在版纳的某一天,我乘车行驶在勐仑到勐腊的公路上,看到两旁海洋般的胶林,我终于相信,在版纳被导游安排去参观的乳胶床垫专卖店,那位在汶川地震劫后余生的推销员的话,他说:“这里生产的乳胶是最多最好的,是出口到全世界的!”

无尽的橡胶林形成了诡异的绿色海洋。司机告诉我,近30年西双版纳的橡胶种植面积增长了40倍,许多原始雨林因此消失。但在勐罕镇,我看到了令人振奋的转变——几个村寨联合建立了“社区保护地”,在橡胶林中保留生态走廊,让野象得以迁徙。“与自然共生”,这是联合国可持续发展生态环保指标之一。

更令人惊喜的是,一些村寨开始发展生态旅游,游客可以体验采茶、制陶等传统技艺,收入反而超过单纯割胶。在基诺山的一个民宿,主人阿布告诉我:“我们基诺族有句话——‘山是父亲,水是母亲’。现在终于明白,破坏父母给的饭碗,钱再多也吃不香。”这种传统生态观与现代发展的和解,或许能为全球生态危机提供另一种思路。

临行前的夜晚,我独自坐在佛寺后山的白塔旁。月光如水,洗净了景洪城的霓虹,只留下佛塔的金顶在夜色中微微发亮。山下澜沧江奔流不息,如同这片土地绵延千年的文明脉搏。

我想起这些天遇见的每个人:坚持用古法织锦的傣族奶奶,她的孙女正在昆明学习服装设计;放弃大城市工作回乡开发生态茶的哈尼族青年;用直播带货推广民族手工艺的布朗族姑娘……他们都在用自己的方式回答着传统与现代的永恒命题。

西双版纳给我的最大启示是:发展不一定要以断裂为代价,传统也未必与现代对立。就像雨林中各种植物相互依存形成生态系统,人类文明的不同形态同样可以和谐共生。当我们在佛寺与咖啡店之间自由穿行,在筒裙与牛仔裤之间随意切换,在贝叶经与电子屏之间自如流转时,或许正在接近那个理想中的“各美其美”,“美美与共”的人类图景。

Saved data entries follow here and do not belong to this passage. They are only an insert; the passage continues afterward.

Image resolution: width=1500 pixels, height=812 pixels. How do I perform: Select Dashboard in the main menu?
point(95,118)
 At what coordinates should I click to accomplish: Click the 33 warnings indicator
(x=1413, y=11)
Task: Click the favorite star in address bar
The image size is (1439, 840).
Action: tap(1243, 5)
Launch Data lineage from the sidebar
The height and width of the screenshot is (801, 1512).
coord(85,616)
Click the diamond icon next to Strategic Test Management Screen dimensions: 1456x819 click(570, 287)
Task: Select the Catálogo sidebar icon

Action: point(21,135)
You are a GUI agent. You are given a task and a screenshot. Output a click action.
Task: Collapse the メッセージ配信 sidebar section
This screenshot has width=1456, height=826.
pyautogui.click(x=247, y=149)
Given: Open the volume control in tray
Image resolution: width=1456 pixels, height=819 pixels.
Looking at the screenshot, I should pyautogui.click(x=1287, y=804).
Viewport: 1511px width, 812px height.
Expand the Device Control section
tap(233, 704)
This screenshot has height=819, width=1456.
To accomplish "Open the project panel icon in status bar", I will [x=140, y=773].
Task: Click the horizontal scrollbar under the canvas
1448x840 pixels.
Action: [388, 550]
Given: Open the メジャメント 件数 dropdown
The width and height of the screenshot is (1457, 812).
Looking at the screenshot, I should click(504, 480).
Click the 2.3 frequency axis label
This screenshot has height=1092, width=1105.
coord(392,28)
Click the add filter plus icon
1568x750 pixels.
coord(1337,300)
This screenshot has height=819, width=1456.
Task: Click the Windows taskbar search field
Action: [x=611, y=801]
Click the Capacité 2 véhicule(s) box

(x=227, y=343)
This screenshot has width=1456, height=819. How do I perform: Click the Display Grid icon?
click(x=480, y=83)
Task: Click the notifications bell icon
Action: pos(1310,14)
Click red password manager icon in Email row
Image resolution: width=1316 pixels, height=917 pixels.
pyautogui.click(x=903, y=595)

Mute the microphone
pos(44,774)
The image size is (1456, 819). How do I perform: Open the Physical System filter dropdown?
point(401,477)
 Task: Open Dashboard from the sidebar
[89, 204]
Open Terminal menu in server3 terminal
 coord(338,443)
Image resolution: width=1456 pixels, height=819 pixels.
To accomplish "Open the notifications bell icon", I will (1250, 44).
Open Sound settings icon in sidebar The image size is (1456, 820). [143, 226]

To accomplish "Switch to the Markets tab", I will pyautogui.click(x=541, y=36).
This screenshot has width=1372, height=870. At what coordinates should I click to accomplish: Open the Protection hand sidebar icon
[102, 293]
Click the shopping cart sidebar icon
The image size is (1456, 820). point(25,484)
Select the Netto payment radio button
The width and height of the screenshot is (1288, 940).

月光下,晚风送来远处村寨的象脚鼓声、近处酒吧的吉他旋律,周围的蛙鸣蝉噪与风声树叶声在这天地之间奇妙地交织在一起,奏响了西双版纳这个永恒转场的人与自然界的迷人乐章。

远处,我依稀感觉到那个“星光夜市”在与天上的璀璨群星争妍斗艳。

敢与天公试比高吧!晚安,版纳。